For treatment, chloramphenicol is preferred for Oroya fever because of its activity against salmonellosis, which is a frequent, life-threatening secondary infection. Penicillin, fluoroquinolones (ciprofloxacin and norfloxacin only), erythromycin, and tetracyclines have also been used. Severe anemia, requiring transfusions, occurs in approximately 10% of patients; however, once the infection is controlled, the recovery from anemia is surprisingly rapid. Short courses of dexamethasone have been used for severe cerebral complications (coma, convulsions, and cerebral edema). Oral rifampicin (10 mg/kg/day for 14-21 days) is the most effective treatment for verrucae. Interestingly, patients in the current Peruvian outbreak did not manifest verrucae.
Prevention and pretravel advice should include information regarding repellents, insecticides—similar to prevention measures for malaria. However, fine-mesh netting is required and it must be small enough to exclude sandflies (3 mm), which are smaller than mosquitoes. Biting tends to occur at dusk.
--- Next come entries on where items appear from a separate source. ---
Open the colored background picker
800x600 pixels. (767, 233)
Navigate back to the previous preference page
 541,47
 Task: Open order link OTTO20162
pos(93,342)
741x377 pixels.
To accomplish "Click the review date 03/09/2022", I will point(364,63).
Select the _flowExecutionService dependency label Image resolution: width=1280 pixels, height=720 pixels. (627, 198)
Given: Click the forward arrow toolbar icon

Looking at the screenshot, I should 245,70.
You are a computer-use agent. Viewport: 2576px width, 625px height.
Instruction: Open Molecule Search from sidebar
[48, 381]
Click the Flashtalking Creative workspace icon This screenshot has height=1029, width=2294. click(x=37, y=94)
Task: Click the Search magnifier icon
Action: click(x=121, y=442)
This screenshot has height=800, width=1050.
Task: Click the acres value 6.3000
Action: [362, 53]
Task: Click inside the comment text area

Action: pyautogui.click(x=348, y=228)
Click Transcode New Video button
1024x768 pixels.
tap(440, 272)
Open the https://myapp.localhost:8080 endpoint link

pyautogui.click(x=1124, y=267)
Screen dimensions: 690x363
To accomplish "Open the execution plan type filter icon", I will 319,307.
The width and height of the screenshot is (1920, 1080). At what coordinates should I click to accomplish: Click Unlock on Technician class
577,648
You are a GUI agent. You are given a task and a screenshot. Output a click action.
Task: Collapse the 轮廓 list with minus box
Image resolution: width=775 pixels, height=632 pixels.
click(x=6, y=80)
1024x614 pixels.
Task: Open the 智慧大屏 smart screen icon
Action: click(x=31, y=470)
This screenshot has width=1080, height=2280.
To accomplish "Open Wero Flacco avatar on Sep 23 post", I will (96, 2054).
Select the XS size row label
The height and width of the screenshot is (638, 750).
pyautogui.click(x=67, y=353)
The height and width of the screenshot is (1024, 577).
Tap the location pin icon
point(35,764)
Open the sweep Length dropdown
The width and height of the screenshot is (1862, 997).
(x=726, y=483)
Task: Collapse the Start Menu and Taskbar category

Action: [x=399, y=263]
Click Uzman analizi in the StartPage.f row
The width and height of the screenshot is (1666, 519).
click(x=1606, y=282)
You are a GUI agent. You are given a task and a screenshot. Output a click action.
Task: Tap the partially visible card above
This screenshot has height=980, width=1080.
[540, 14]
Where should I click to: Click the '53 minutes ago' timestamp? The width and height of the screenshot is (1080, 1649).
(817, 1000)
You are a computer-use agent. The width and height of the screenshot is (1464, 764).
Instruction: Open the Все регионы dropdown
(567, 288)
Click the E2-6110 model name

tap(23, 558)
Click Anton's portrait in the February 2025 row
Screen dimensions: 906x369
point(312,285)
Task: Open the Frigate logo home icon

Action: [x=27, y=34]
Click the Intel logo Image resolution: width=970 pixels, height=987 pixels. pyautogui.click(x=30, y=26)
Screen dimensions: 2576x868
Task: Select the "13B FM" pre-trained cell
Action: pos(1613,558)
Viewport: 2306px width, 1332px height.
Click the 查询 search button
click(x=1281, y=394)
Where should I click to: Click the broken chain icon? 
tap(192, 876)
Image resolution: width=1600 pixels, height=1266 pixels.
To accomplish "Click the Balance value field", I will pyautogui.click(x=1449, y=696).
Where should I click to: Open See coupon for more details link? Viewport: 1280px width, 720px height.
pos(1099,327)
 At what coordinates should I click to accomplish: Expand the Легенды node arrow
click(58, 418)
While travelers may not care to learn the gory details concerning bartonellosis, emphasis can be placed upon personal protection measures in order to avoid this disease, in addition to malaria.
Reference
1. Walker DH, et al. Bartonelloses. In: Guerrant RL, Walker DH, Weller PF, eds. Tropical Infectious Diseases. Principles, Pathogens and Practice. Philadelphia, PA: Churchill Livingstone; 1999:492-497.
Verrucae peruana are:
a. common skin manifestations of B. bacilliformis infections.
b. disfiguring oral lesions that do not heal.
c. only seen during bacteremia with B. bacilliformis.
d. responsive to be the same agents used to treat bloodstream infection with B. bacilliformis.